Maggie Chidester is a freelance writer and book blogger (@bookinlookinandcookin) where she talks about the intersections of books, media, and food culture. Below, she shares her journey towards shopping locally and conscientiously.

“Amazon has changed the supply chain management landscape and runs the most efficient supply chains in the world,” is what I heard from my college professors every day as an Operations Management major at the University of Minnesota. I learned lesson after lesson on the power of Amazon. It flooded my head with the idea that I should be in awe of Amazon, and not disgusted at how they manage 2-day shipping with high transportation emissions, horrible working conditions at their warehouses, and price slashing books to undercut independent booksellers. 

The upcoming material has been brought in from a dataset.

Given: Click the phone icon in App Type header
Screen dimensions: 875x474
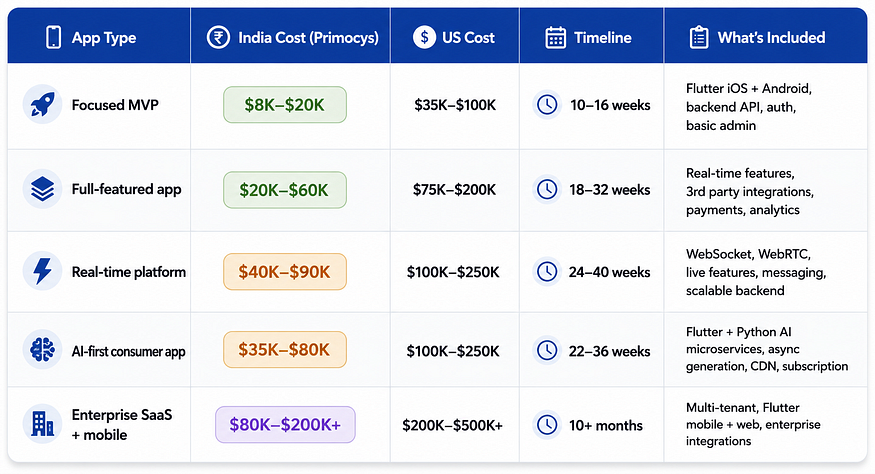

I used to be the person who bought her books dirt cheap from Amazon, purchased packages with her Prime account for the convenience of immediate shipping, utilized Goodreads to track her reading, and downloaded Audible to listen to audiobooks. But not anymore. Because I discovered Libro.fm.

After graduating and starting a book blog, I slowly started learning about the dark side of Amazon. I discovered Libro.fm after learning about their ALC program, signed up for their monthly membership, and eradicated Audible and their exclusionary audiobook program. I stopped purchasing physical books from Amazon and instead started to support my local independent bookstores like Charis Books & More in Atlanta, Georgia, and Room of One’s Own Bookstore in Madison, Wisconsin.

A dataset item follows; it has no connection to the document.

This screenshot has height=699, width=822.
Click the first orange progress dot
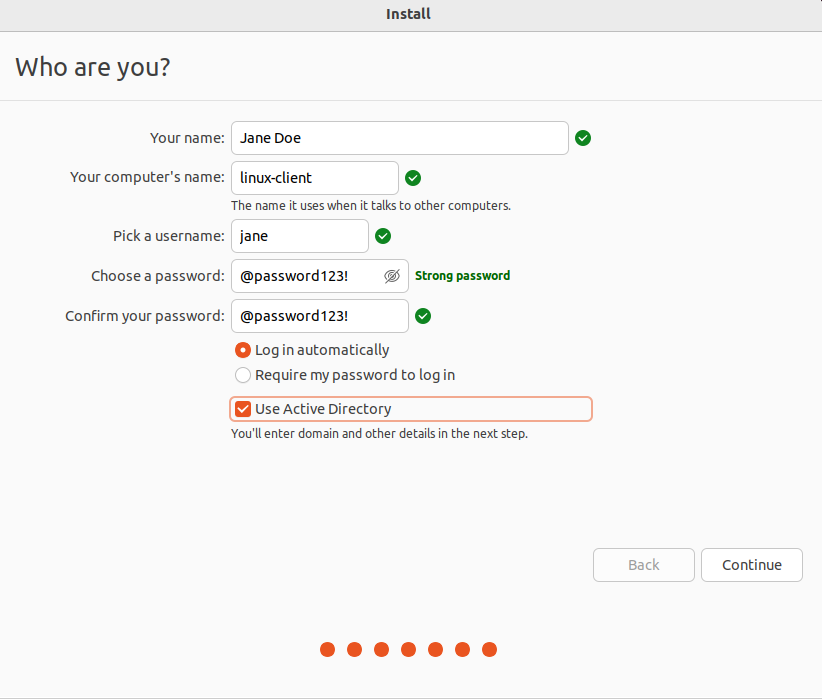[x=327, y=650]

Inspired by Libro.fm’s social mission to use technology to increase access to books and supporting local, I decided to take the steps to completely eliminate Amazon from my life. Here’s how:

  1. I disabled my Prime membership and deleted my entire Amazon account.
  2. I stopped shopping at Whole Foods and started spending money at my local farmers market.
  3. I completely deleted my Goodreads account after years of being a member, disappointed by the complete lack of innovation since its acquisition by Amazon.
    • Instead, I started using The StoryGraph app—a Black- and woman- owned, reader-centric alternative to Goodreads that includes unique functions such as content warnings, insightful statistics from your reading tracking, and the ability to browse books by mood. 

I was nervous at how drastically my life would change by cutting out the monopolizing behemoth, but to be honest, it hasn’t changed much. Where it has changed, it’s changed for the better. I don’t impulsively shop anymore, I no longer feel guilty about making a billionaire richer, and I support my local community in a direct way.

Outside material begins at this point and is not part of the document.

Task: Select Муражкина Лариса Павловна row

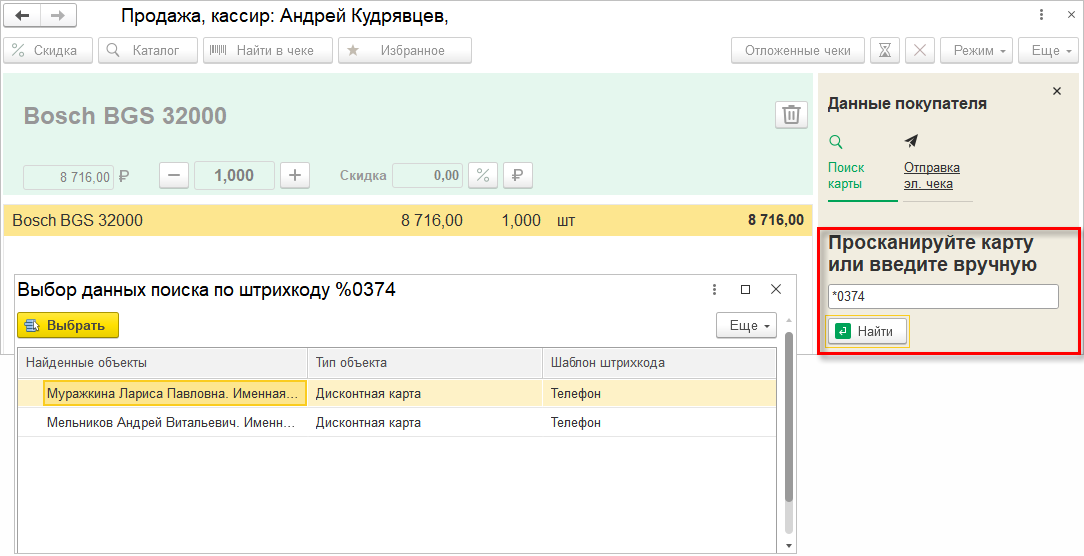Action: coord(174,394)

I’m not alone—other book bloggers have also adopted the “Anything but Amazon” mindset:

  • Sarah (a bookstagrammer @sarahcphd) started having an existential crisis about the environment because she realized her consumption was geared toward getting as much as she possibly could for as cheap as possible. Bookstagram often feeds into the idea to consume as many new books as you can, and the only way to keep up is to buy books cheaply. But for Sarah, her breakup with Amazon was about “being more intentional about what I buy and where I spend my money.”
  • Allison (a bookstagrammer and bookish newsletter curator @allisonreadsdc) started her Anti-Amazon mission after working at indie bookstore Old Town Books and seeing just how much work goes into running a small business centered around books. In college, she had to buy textbooks on Amazon because they were so much more affordable, but after finishing her education, she read more about how problematic Amazon is in how they treat their employees. “Bookstores are a place that fosters community and Amazon does not care about authors, employees, or anyone. They care about profits.” She now shops solely from her indies, Libro.fm and from Bookshop.org, who donates a portion of their profits to local bookstores.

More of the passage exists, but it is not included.